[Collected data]
━━━
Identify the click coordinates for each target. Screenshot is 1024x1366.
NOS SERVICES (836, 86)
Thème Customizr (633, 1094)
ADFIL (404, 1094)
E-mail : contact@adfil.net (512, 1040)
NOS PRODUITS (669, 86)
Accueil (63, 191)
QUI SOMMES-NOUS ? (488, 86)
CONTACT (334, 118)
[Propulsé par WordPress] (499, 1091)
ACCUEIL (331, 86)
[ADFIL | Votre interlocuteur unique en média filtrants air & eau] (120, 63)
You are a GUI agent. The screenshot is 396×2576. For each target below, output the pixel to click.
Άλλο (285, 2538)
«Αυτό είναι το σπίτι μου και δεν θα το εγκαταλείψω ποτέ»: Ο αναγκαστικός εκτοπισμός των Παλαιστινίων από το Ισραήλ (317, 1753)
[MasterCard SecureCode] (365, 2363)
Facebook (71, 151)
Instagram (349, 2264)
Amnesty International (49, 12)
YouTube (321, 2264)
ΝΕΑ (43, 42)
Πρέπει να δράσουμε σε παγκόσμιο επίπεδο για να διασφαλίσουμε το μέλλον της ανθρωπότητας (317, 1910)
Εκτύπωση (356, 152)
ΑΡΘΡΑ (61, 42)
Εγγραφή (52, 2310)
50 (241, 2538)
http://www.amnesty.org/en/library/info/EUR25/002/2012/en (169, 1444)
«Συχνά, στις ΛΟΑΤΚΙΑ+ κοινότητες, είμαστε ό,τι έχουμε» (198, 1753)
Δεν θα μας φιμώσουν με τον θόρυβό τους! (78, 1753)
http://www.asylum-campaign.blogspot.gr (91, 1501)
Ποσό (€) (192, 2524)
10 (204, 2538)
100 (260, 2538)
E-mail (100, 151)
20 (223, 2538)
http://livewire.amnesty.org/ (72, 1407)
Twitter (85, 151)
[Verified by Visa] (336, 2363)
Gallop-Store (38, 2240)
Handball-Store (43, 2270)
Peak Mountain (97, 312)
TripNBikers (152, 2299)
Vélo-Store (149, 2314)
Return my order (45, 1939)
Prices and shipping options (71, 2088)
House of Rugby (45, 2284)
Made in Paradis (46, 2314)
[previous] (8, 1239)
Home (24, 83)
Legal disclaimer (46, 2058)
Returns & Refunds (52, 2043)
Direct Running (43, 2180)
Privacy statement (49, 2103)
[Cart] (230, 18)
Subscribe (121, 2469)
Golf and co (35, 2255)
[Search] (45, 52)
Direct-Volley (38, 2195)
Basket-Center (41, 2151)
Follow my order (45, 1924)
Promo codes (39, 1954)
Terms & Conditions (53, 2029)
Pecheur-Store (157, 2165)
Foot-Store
━━━
Reproduce the data exactly. Keep every line intact.

## COMPLETED TASK
Identify the click coordinates for each target. Screenshot is 1024x1366.
NOS SERVICES (836, 86)
Thème Customizr (633, 1094)
ADFIL (404, 1094)
E-mail : contact@adfil.net (512, 1040)
NOS PRODUITS (669, 86)
Accueil (63, 191)
QUI SOMMES-NOUS ? (488, 86)
CONTACT (334, 118)
[Propulsé par WordPress] (499, 1091)
ACCUEIL (331, 86)
[ADFIL | Votre interlocuteur unique en média filtrants air & eau] (120, 63)
You are a GUI agent. The screenshot is 396×2576. For each target below, output the pixel to click.
Άλλο (285, 2538)
«Αυτό είναι το σπίτι μου και δεν θα το εγκαταλείψω ποτέ»: Ο αναγκαστικός εκτοπισμός των Παλαιστινίων από το Ισραήλ (317, 1753)
[MasterCard SecureCode] (365, 2363)
Facebook (71, 151)
Instagram (349, 2264)
Amnesty International (49, 12)
YouTube (321, 2264)
ΝΕΑ (43, 42)
Πρέπει να δράσουμε σε παγκόσμιο επίπεδο για να διασφαλίσουμε το μέλλον της ανθρωπότητας (317, 1910)
Εκτύπωση (356, 152)
ΑΡΘΡΑ (61, 42)
Εγγραφή (52, 2310)
50 (241, 2538)
http://www.amnesty.org/en/library/info/EUR25/002/2012/en (169, 1444)
«Συχνά, στις ΛΟΑΤΚΙΑ+ κοινότητες, είμαστε ό,τι έχουμε» (198, 1753)
Δεν θα μας φιμώσουν με τον θόρυβό τους! (78, 1753)
http://www.asylum-campaign.blogspot.gr (91, 1501)
Ποσό (€) (192, 2524)
10 (204, 2538)
100 (260, 2538)
E-mail (100, 151)
20 (223, 2538)
http://livewire.amnesty.org/ (72, 1407)
Twitter (85, 151)
[Verified by Visa] (336, 2363)
Gallop-Store (38, 2240)
Handball-Store (43, 2270)
Peak Mountain (97, 312)
TripNBikers (152, 2299)
Vélo-Store (149, 2314)
Return my order (45, 1939)
Prices and shipping options (71, 2088)
House of Rugby (45, 2284)
Made in Paradis (46, 2314)
[previous] (8, 1239)
Home (24, 83)
Legal disclaimer (46, 2058)
Returns & Refunds (52, 2043)
Direct Running (43, 2180)
Privacy statement (49, 2103)
[Cart] (230, 18)
Subscribe (121, 2469)
Golf and co (35, 2255)
[Search] (45, 52)
Direct-Volley (38, 2195)
Basket-Center (41, 2151)
Follow my order (45, 1924)
Promo codes (39, 1954)
Terms & Conditions (53, 2029)
Pecheur-Store (157, 2165)
Foot-Store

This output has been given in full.